Birds like herons and kingfishers have spear-like bills adapted for fishing.


oodpeckers have bills that are long and chisel-like for boring into wood to eat insects.


Hummingbird bills are long and slender for probing flowers for nectar.


Some ducks have long, flat bills that strain small plants and animals from the water.



Seed eaters like sparrows and cardinals have short, thick conical bills for cracking seed.


Insect eaters like warblers have thin, pointed bills.


Crows have a multi-purpose bill that allows them to eat fruit, seeds, insects, fish, and other animals.

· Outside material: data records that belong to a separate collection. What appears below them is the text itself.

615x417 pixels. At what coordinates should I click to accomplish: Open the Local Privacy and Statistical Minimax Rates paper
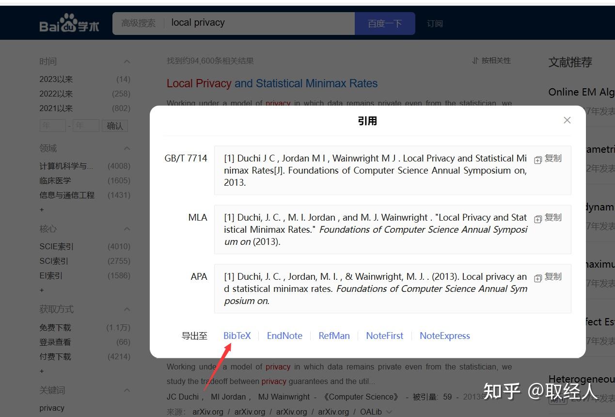pos(272,83)
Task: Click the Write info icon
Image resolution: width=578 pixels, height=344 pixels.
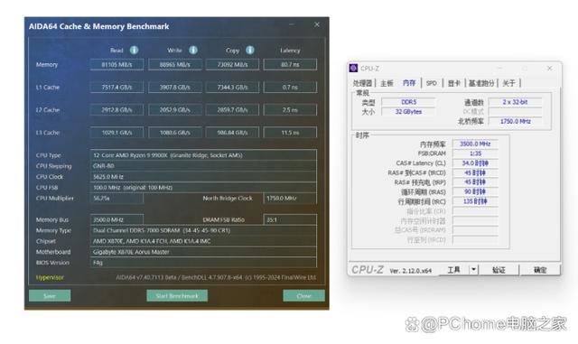Action: point(193,50)
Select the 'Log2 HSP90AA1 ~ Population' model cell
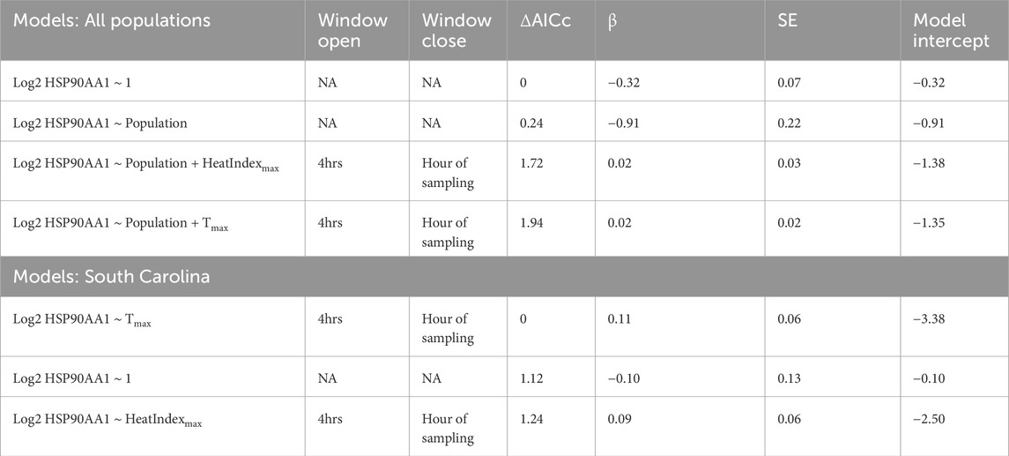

Places where wild animals can live
are disappearing every day

both around the world and near YOUR home.

Birds, butterflies, animals and insects need places where plants grow. They need plants to make their homes and to provide food to feed their families. We are losing these creatures because there are fewer and fewer “green” places for them to live.



Be a good neighbor. Make your garden bird friendly. 

Creating a landscape desirable to birds is not difficult.


To start, keep in mind the necessities of life for a bird.



Birds need plants for food, nesting sites, and protection from predators. Plantings should be dense (they can be thorny) and allowed to grow in their natural form. Shaping and trimming shrubs discourages nesting birds, depletes extra leaves used for nest building, and removes flower and fruit food sources.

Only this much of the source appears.